Robin Askwith, future star of a series of dreadful British sex comedies that managed to be both unfunny and unsexy, also features in Carry On Girls, an ominous sign of what was to follow. As was the title of the next film, the 1974 Carry On Dick, which was actually based on the legend of the highwayman Dick Turpin.

Dick marked the final appearances of Sid James, Barbara Windsor and Hattie Jacques (although all three would appear in the spin off TV series Carry On Laughing), and things could only get worse.

Carry On Behind was a lame re-run of Carry On Camping, and the least said the better about the final entries in the series Carry On England and Carry On Emmanuelle. At a time of increasing explicitness on screen these final Carry Ons tried to be sexy but just looked dated, and the scripts were poor. Talbot Rothwell, who had scripted 19 Carry Ons, had departed after Carry On Dick, and it showed.

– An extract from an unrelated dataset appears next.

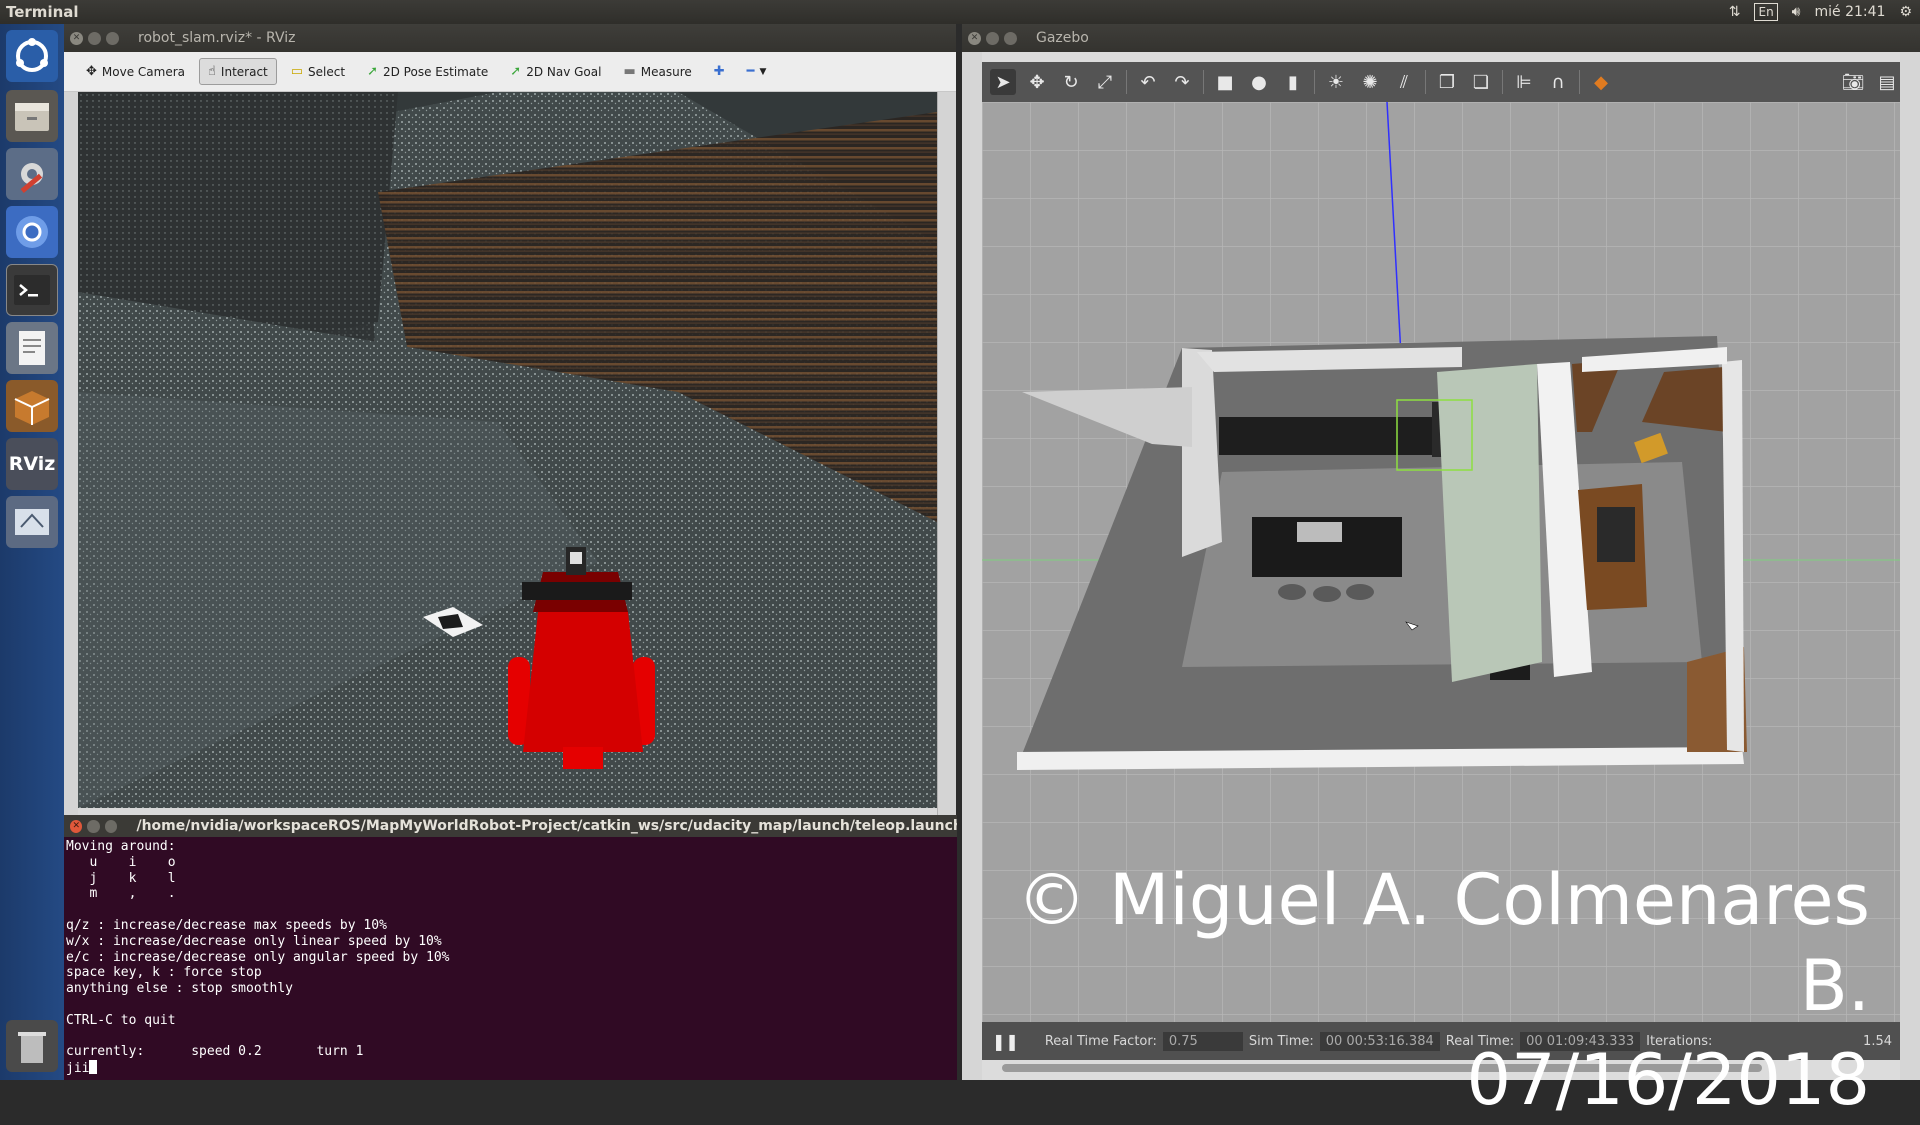 The height and width of the screenshot is (1125, 1920). Describe the element at coordinates (32, 56) in the screenshot. I see `ubuntu-dash-icon` at that location.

There were no Carry Ons produced from 1979 to 1992, when the series was briefly revived for Carry On Columbus. Jim Dale, Jack Douglas and June Whitfield (who had appeared in Nurse Abroad and Girls) provided a link to the previous films, and Gerald Thomas returned to direct, but this was a Carry On in name only, and it was distinctly odd to see among the cast several ‘alternative’ comedians, whose careers had been built on criticising the sexist nature of the Carry Ons, among them Alexei Sayle, Rik Mayall, Nigel Planer and Julian Clary.

Today the Carry Ons are rightly regarded as not so much belonging to a lost golden age of British film, but rather, almost single handedly keeping the home-grown industry going.
Although deeply rooted in a particular time and place they remain strangely timeless, and Colin MacCabe offered an explanation of the Carry On films’ enduring appeal: “In many ways the Carry Ons are like the Wodehouse novels: they produce an imaginary and coherent vision of an England that never existed, in which we can feel at home.”